## What this exercise asks:
1) Name every area of cover that the text on management liability insurance presents under its own heading.
2) Write what comes next in the text on management liability insurance, picking up after its final sentence.

== Document text ==

Recruitment Management Liability Insurance

Why do you need it?

Your Company and its directors, officers, senior managers and employees need Management Liability insurance because they face both corporate and personal liabilities which can arise from Claims made against them by numerous stakeholders, including but not limited to:

  • Employees.
  • Shareholders.
  • Creditors.
  • Competitors.
  • Regulators (such as ASIC and the ACCC).
  • Customers, including Host Employers.
  • Liquidators /Administrators.

When a breach of company law or regulation occurs or is alleged to have occurred, the focus is on your conduct or alleged conduct as a director, officer, senior manager, employee and as a Company. Even where a Claim appears to be completely baseless or without merit, it will still cost you time and money to successfully defend the Claim.

These exposures associated with managing your business are vast and numerous.

There are certain situations, as described in Part 2D.2 of the Corporations Act 2001 (Cth), where a Company is legally prohibited from indemnifying its directors, officers and senior managers in respect of:

  • the payment of damages or compensation.
  • claimant’s costs and expenses that are awarded against or recoverable from them.
  • defence costs incurred by them in defending a Claim that is made against them.
  • fines and penalties which they are ordered to pay by a Regulatory Authority.

Therefore, to ensure that your directors’, officers’, senior managers’ and employees’ personal assets are not at stake, it is essential that your directors, officers, senior managers and employees have Directors’ & Officers’ Liability insurance to cover them in those situations where:

  • your Company is legally prohibited from indemnifying them.
  • your Company makes the decision not to indemnify them, albeit that your Company may actually be legally permitted to indemnify them.

Your Company can also be a victim of theft or fraud, especially by people in positions of trust within your organisation. Therefore, among other things, you need cover for any direct financial loss that your Company may sustain as a result of theft of Money, Securities and other tangible property by any of your Company’s Directors or Employees.

What are the key covers to look for?

A Management Liability insurance policy covers the directors, officers, senior managers, employees and the Company in relation to exposures associated with managing a company.

The  main areas of cover in a Management Liability insurance policy, include but are not limited to:

Directors & Officers Liability Cover

This covers any Insured Person for any Claim alleging a Wrongful Act by any Insured Person and in respect of which Claim the Insured Person is not indemnified by the Company.

Company Reimbursement Cover

This covers the Company for any Claim alleging a Wrongful Act by any Insured Person and in respect of which Claim the Company is permitted or required by law to indemnify the Insured Person.

Company (Entity) Cover

This covers the Company for any Claim against the Company alleging Wrongful Acts.

Employment Practices Liability Cover

This covers the Insured Persons and/or the Company for any Claim against the Insured Persons and/or the Company alleging any Employment Practices Breach.

Superannuation Trustees Liability Cover

This covers the Trustees of a staff superannuation fund for any Claim against the Trustees alleging any Trustee Responsibility Breach.

===
== Listed entries ==

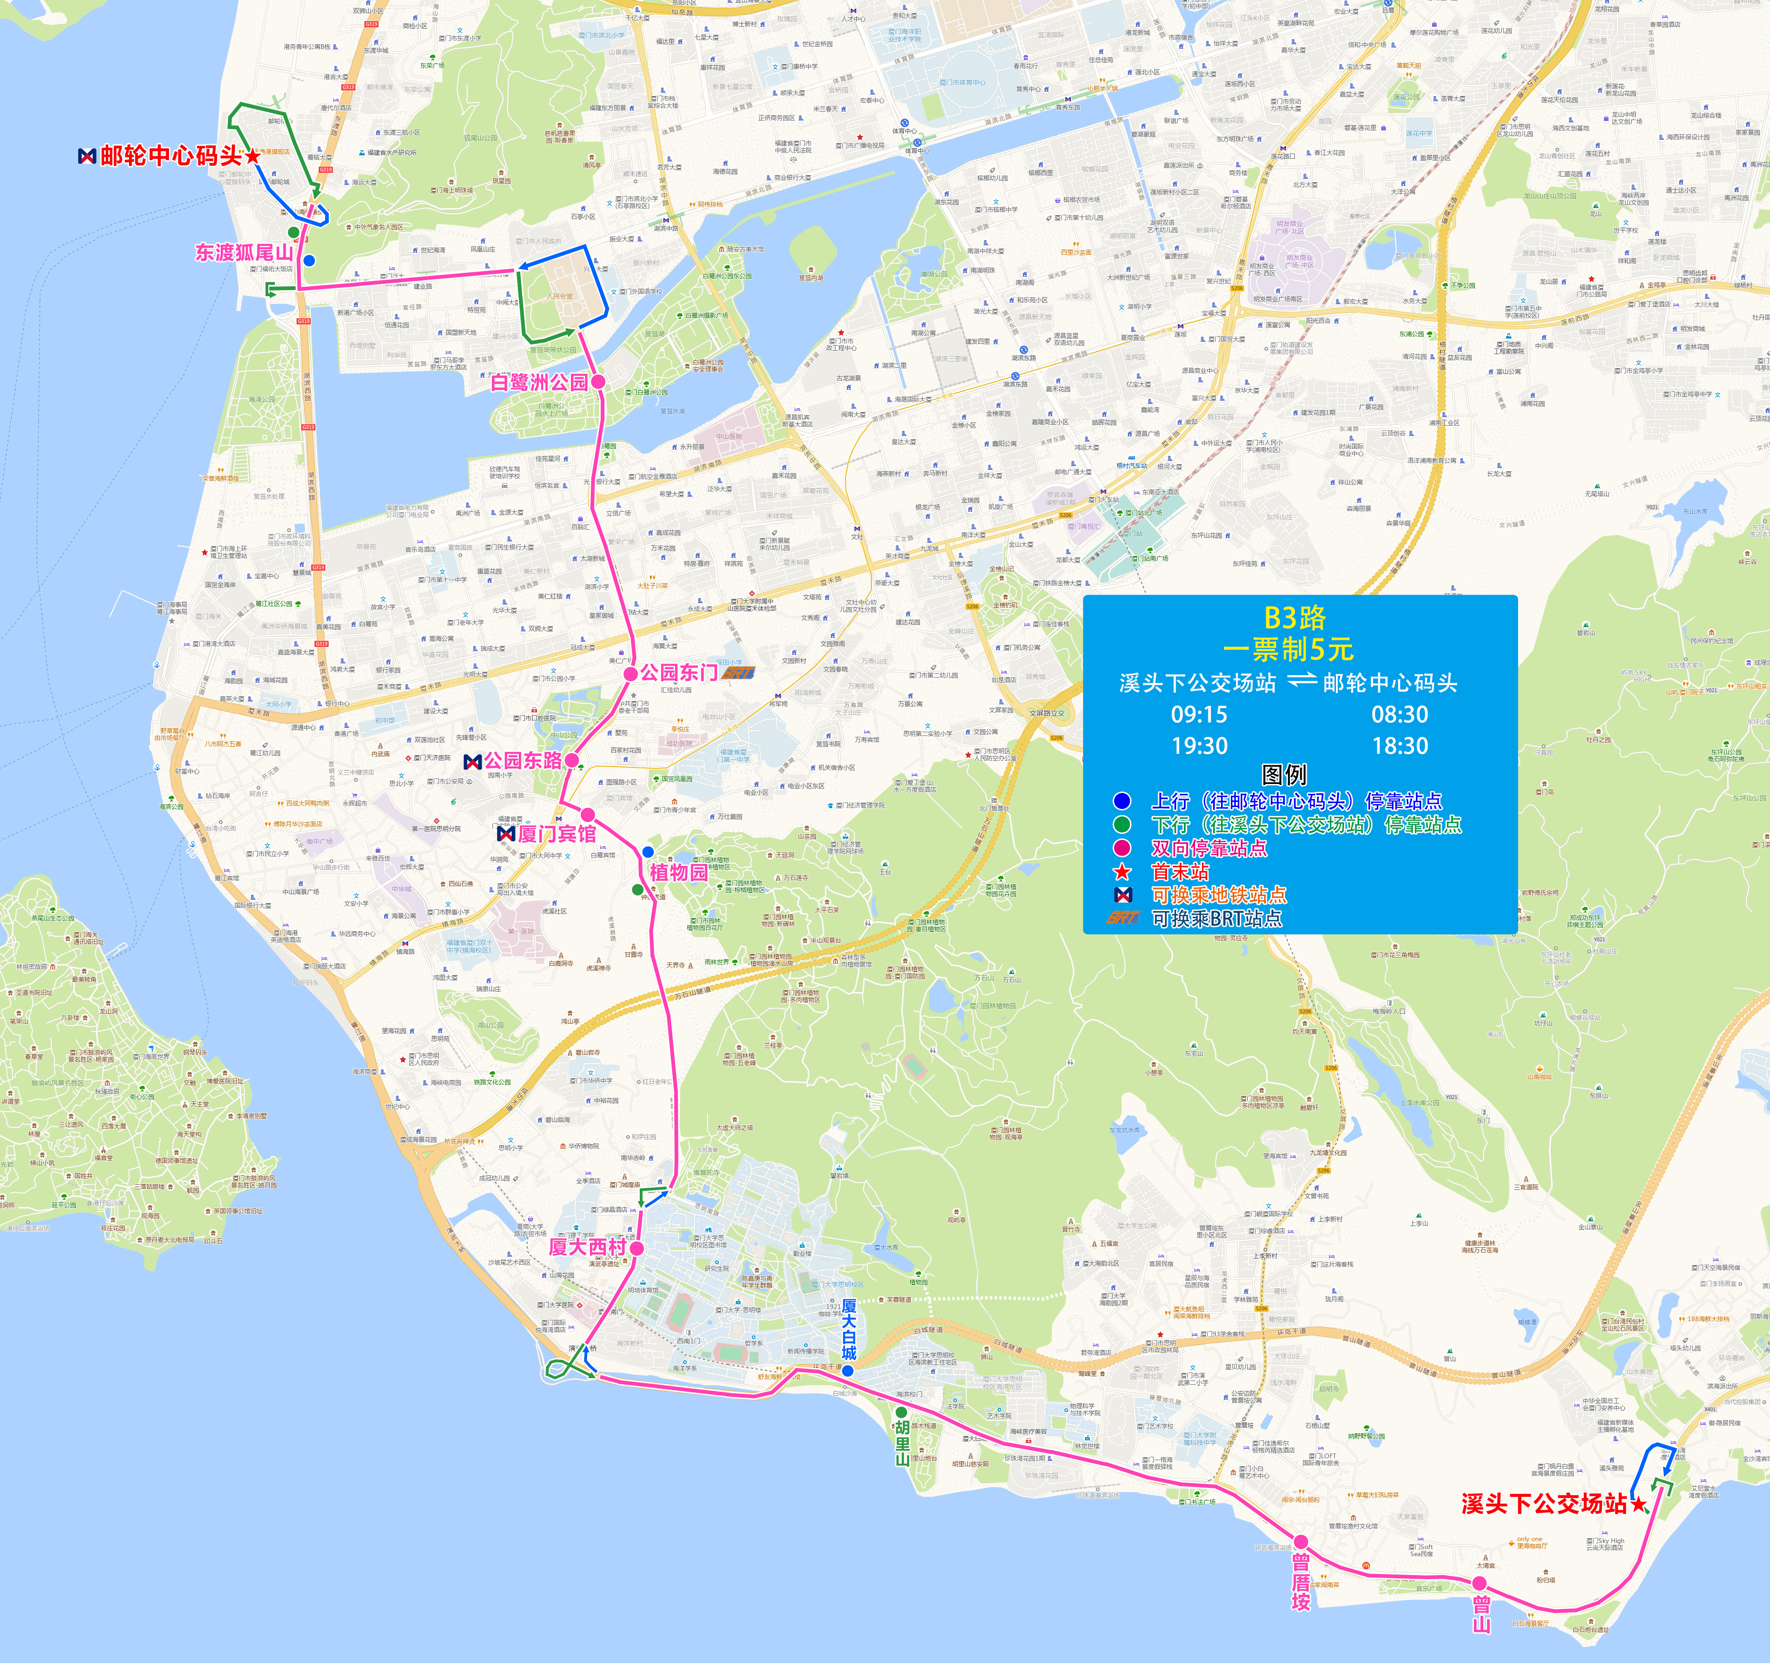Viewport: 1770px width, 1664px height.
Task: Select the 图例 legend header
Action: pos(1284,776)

===
== Listed entries ==

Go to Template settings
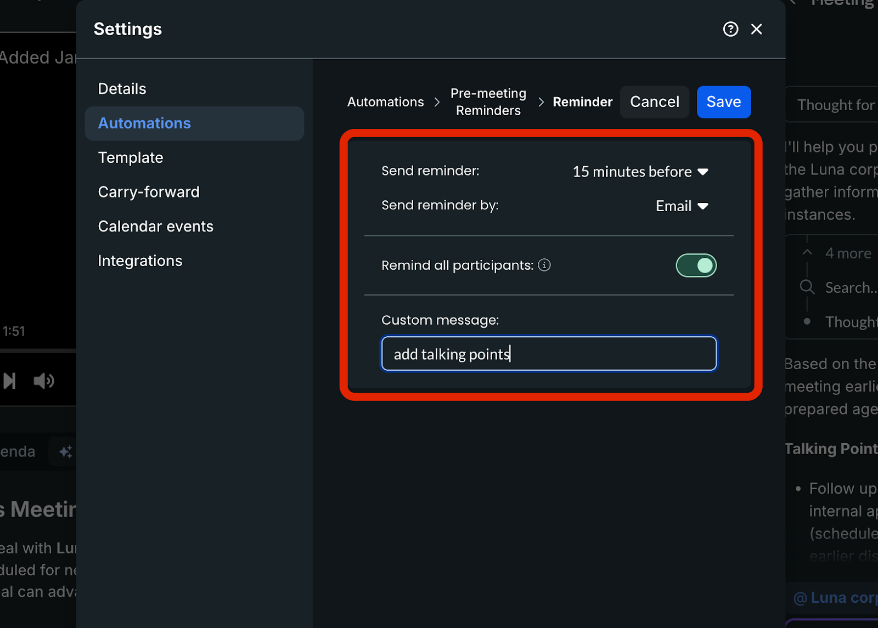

===

## Answers below:
1)
Directors & Officers Liability Cover
Company Reimbursement Cover
Company (Entity) Cover
Employment Practices Liability Cover
Superannuation Trustees Liability Cover

2)
Crime Cover

This covers the Company for, among other things, any direct financial loss sustained by the Company as a result of the theft of Money, Securities and other tangible property by any of its Directors or Employees.

What is meant by the term “the Company”?

The definition of ‘Company’ can vary from insurer to insurer. But basically speaking the term ‘Company’ refers to:

The Company stated in the Policy Schedule and any of its Subsidiaries. 

What is meant by the term “the Insured Person”?

The definition of ‘Insured Person’ can vary from insurer to insurer. But basically speaking the term ‘Insured Person’ refers to:

All past, present and future directors, officers, senior managers and employees of the Company. 

What Extensions should be included in your Management Liability insurance policy?

Your Management Liability insurance policy should, among other things, include the following extensions of cover:-

  • Advancement of Defence Costs and Investigation Costs.
  • Continuous Cover.
  • Crisis Containment Cover.
  • Emergency Defence Costs and Investigation Costs.
  • Official Investigations and Inquiries.
  • Occupational, Health & Safety Defence Costs and Investigation Costs.
  • Pollution Defence Costs and Investigation Costs.
  • Public Relations Costs and Expenses.
  • Outside Directorships.
  • Newly Created or Acquired Subsidiaries.
  • Run-Off Cover for Subsidiaries.
  • Extended Reporting Period.
  • Extending Reporting Period (for Retired Insured Persons).
  • Pecuniary Penalties.
  • Statutory Liability.

What are some typical Claims Examples?

Directors & Officers Liability & Company Reimbursement
Claim: Misappropriation of trade secrets.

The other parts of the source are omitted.